Historically low unemployment rates in Iowa, along with Dubuque and surrounding counties, has created challenges for employers to recruit a skilled workforce, while opening doors of opportunity for those seeking employment and training.
Nearly 40 percent of local employers report that they struggle to hire the employees necessary to grow their business. Despite this, our workforce is at an all-time high of 61,700. It is imperative that we continue to grow our workforce from within through skilled training, while continuing to recruit new job seekers to the market.
In 2012, Northeast Iowa Community College, the Community Foundation of Greater Dubuque and Greater Dubuque Development Corp.’s Dubuque Works initiative (funded by the City of Dubuque, Q Casino/Dubuque Racing Association and the Dubuque County Board of Supervisors) created Opportunity Dubuque.

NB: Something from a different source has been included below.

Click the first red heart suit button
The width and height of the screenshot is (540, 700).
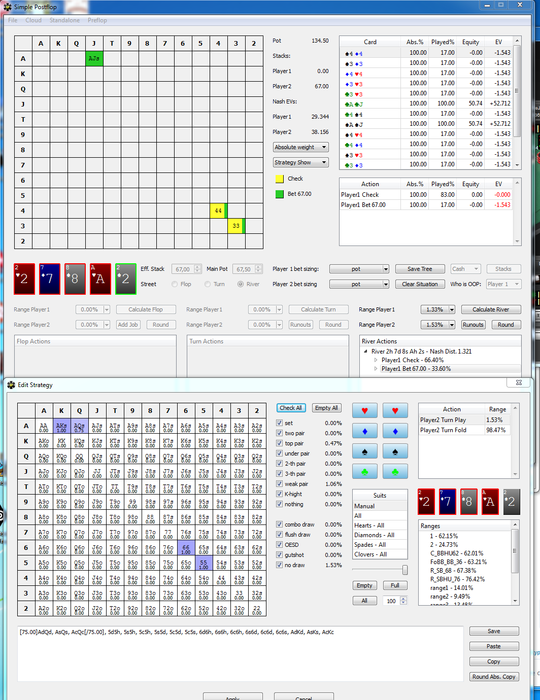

The goal was to “upskill” under-employed and unemployed individuals through short-term training programs.
These programs train individuals to enter high-demand, well-paying, local careers or ladder into traditional education programs. Tuition often is free for qualifying students to participate through state and local funding since they are ineligible for traditional college financial aid.
To date, Opportunity Dubuque has trained 640 people in advanced manufacturing, health care, transportation, construction and other careers, with an employment rate of roughly 95 percent. While the partnership has helped to meet employers’ demand for talent in high-wage, high-demand careers, Opportunity Dubuque coaches, employed by NICC, also identified a significant barrier for students who want to enroll in training to advance their skills: Accessible and affordable child care.
Prospective students say consistently that the lack of child care options prevent them from participating in the training programs that will benefit our region’s employers, grow the economy and support their families. Employers report a similar problem: 30 percent of companies surveyed through Greater Dubuque Development’s HR Action program identified child care as a barrier for their workforce.
To address this challenge, Northeast Iowa Community College and partners launched the Opportunity Dubuque Child Care Pilot to provide child care assistance as a support to Opportunity Dubuque participants. Students who enroll in the programs can qualify for tuition assistance and no-cost child care services during their training, and even up to one year after full-time eligible employment through completion of an Opportunity Dubuque program.
The Marita Theisen Childcare Center at Steeple Square in Dubuque will host the child care while students are in training through Opportunity Dubuque. Parents will be able to choose their licensed or registered child care provider upon graduation and employment to continue receiving child care assistance. The Opportunity Dubuque Child Care Pilot will be offered for training in many industries, including health care, construction, transportation, information technology and advanced manufacturing.
Opportunity Dubuque combines career training with success coaching, pairing students with resources to troubleshoot barriers to successful graduation and employment from the time of intake until post-employment.
It also integrates an “earn-and-learn model” where students enhance their technical skills and earn income from employer sponsors at the same time as training.
Most of the programs can be completed in four months or less, and graduates qualify for employment or earn college credit to continue their education in a similar diploma or degree program at NICC.
By creating new child care options and identifying funding sources to support this initiative, we are removing a significant barrier for individuals who want to train for high-demand careers.
This opens a whole new market of workforce talent that will be better trained now and into the future. The expansion of the private-public sector Opportunity Dubuque partnership, and the child care assistance program, is the first workforce solution of its kind in Iowa.